I also taught Kathy the following maneuver which I’m happy to pass on to you. This exercise helps get the stomach back down through the hole in the diaphragm. Many of my patients with hiatal hernias have found it really helpful.

Exercise to reverse a hiatal hernia

First thing in the morning drink a cup of warm water (not tea or juice – just warm water!) Then, while standing, bring your arms straight out to your sides and then bend your elbows so that your hands are touching your chest. Stand up on your toes as high as possible and then drop, you should feel a jolt. Drop down about 10 times in a row. Then, while standing with the arms up, pant short quick breathes for about 10-15 seconds. That’s it! How does it work? The water acts as a weight and the fact that it’s warm relaxes the stomach. Raising your arms and bending your elbows stretches the diaphragm and opens up the hiatus. The jolt as you drop down pulls the stomach out of the hiatus and the panting tightens up the diaphragm and helps the hiatus to close up.

Other advice we give YinOva patients with a hiatal hernia

  • Do the maneuver above every morning. After you feel better keep going for a further three weeks every day to strengthen the area and stop a recurrence.
  • A massage therapist skilled in abdominal massage will know massage techniques that can help bring the stomach back through the hiatus. Our own Nicole Kruck is especially skilled at this.
  • Eat regular small meals – “little and often” should be your mantra
  • Don’t eat right before you go to bed.
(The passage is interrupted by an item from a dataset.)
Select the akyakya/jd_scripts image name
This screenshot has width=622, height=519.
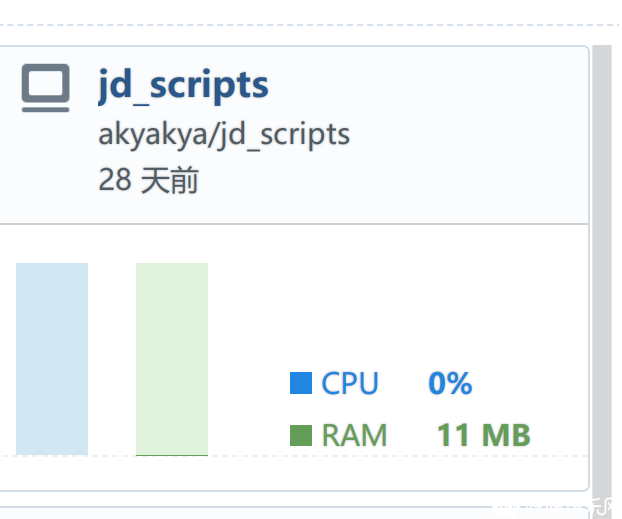[x=224, y=135]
Sit up and allow your digestive system to do it’s job.
  • Acupuncture can be used to treat both the symptoms and the cause of a hiatal hernia
  • A specially tailored Chinese herbal formula can be very helpful and can be designed to fit your particular pattern
  • Avoid alcohol
  • Limit fatty foods
  • Lose weight if you need to
  • Find a way to relieve stress (acupuncture and massage may be helpful here too)
Kathy followed the plan we’d created together and was particularly diligent about doing the special exercise every day. Within two weeks she was feeling much better. After 4 weeks we stopped the herbal formula and after 6 weeks she didn’t need the acupuncture anymore either. We decided she’d carry on doing the massage once a month to relax the area and follow the guidelines above. Before I wrote this article I rang Kathy to check in on her and ask her permission to write about her case (with names changed). She told me she’s been symptom-free for 8 months and hadn’t needed an antacid in all that time. She’s even been able to have the occasional rich meal and some wine here and there without a problem.